High Strangeness: A UFO? It Can't Be

Tuesday, May 1, 2012

A UFO? It Can't Be

Now that I've completed the MUFON Field Investigator's Examination, it's time to turn my attention to other important matters, like researching a proposed book documenting the career of UFO investigator Dr. J. Allen Hynek. Last night I resumed reading his seminal book "The UFO Experience: A Scientific Inquiry" and immediately came across this gem, in which Dr. Hynek describes the U.S. Air Force's attitude towards UFO sighting reports:

"It can't be, therefore it isn't!"

Mind you, this was the USAF's attitude towards UFO sighting reports during the time it was supposed to be conducting an open-minded, scientific study of UFO sighting reports. Basically, if you reported a UFO sighting to the Air Force between the years 1952 and 1970, you were considered a screwball. You probably still would be if the Air Force still accepted UFO reports, which they do not, at least officially.

All told, the staff of Project Blue Book, the Air Force's official inquiry into the UFO phenomenon, collected 12,618 reports of UFO sightings and encounters. The vast majority of those sightings were dismissed as misidentifications of natural phenomenon or conventional aircraft, which is an insult to screwballs everywhere.

Behold the U.S. Air Force's "Project Blue Book" team, pictured here with their desk, their telephone, their blotter, their pen, and their two astronomical charts. What, no stapler?
The remaining 701 sighting reports were classified as "unidentified," which was the Air Force's way of saying "We couldn't get Hynek to say it was Venus." But just because the Air Force couldn't explain what the hell was going on in those 701 cases, that didn't stop them from dismissing them anyway.

The Air Force's official conclusions at the termination of Project Blue Book were as follows:
  1. No UFO reported, investigated and evaluated by the Air Force was ever an indication of threat to our national security;
  2. There was no evidence submitted to or discovered by the Air Force that sightings categorized as "unidentified" represented technological developments or principles beyond the range of modern scientific knowledge; and
  3. There was no evidence indicating that sightings categorized as "unidentified" were extraterrestrial vehicles.
  4. Which is all a load of horse puckey. 
 Okay, maybe you could tell I added #4 myself, but it's true.

Problem statement:
Answer these questions using the blog post about Project Blue Book.
(a) What is the title of the book by Dr. J. Allen Hynek that the writer resumed reading?
(b) How many reports of UFO sightings and encounters did the Project Blue Book staff collect in total?
(c) How many sighting reports were classified as "unidentified"?

Stored records:

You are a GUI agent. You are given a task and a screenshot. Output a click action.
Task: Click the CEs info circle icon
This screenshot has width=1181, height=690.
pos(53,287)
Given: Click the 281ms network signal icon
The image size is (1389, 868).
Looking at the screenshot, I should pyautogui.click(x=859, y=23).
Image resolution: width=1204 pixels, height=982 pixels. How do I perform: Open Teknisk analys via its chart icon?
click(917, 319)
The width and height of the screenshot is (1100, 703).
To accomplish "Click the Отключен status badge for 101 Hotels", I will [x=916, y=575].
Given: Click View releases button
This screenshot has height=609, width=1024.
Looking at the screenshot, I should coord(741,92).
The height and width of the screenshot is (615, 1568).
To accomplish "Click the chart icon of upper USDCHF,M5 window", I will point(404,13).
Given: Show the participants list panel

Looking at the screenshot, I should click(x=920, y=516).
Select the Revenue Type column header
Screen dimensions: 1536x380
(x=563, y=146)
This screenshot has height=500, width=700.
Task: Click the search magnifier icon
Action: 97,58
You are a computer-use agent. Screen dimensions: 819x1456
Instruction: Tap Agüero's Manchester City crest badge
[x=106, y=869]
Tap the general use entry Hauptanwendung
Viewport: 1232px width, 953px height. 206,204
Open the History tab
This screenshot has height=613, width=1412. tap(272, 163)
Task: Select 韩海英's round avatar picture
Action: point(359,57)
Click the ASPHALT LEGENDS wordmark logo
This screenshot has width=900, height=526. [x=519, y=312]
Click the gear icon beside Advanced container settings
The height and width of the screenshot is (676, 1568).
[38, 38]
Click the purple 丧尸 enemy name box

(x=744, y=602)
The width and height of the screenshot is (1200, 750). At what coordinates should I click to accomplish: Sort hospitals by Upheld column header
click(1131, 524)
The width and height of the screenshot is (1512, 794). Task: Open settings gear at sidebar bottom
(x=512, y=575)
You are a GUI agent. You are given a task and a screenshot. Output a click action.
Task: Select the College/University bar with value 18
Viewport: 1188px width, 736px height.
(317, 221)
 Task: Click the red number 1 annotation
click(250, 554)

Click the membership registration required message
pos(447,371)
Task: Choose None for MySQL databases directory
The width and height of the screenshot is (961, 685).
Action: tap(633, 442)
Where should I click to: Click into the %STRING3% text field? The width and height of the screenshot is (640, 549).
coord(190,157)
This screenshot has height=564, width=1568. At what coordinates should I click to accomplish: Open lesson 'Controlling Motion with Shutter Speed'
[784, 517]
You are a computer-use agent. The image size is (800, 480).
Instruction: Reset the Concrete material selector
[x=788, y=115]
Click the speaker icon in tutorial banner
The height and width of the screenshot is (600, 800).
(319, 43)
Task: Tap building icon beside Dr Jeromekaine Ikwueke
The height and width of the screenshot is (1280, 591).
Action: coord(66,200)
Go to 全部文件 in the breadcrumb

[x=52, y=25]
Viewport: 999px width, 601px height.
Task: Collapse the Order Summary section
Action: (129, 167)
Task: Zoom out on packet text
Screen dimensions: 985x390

Solution for this task:
(a) "The UFO Experience: A Scientific Inquiry"
(b) 12,618
(c) 701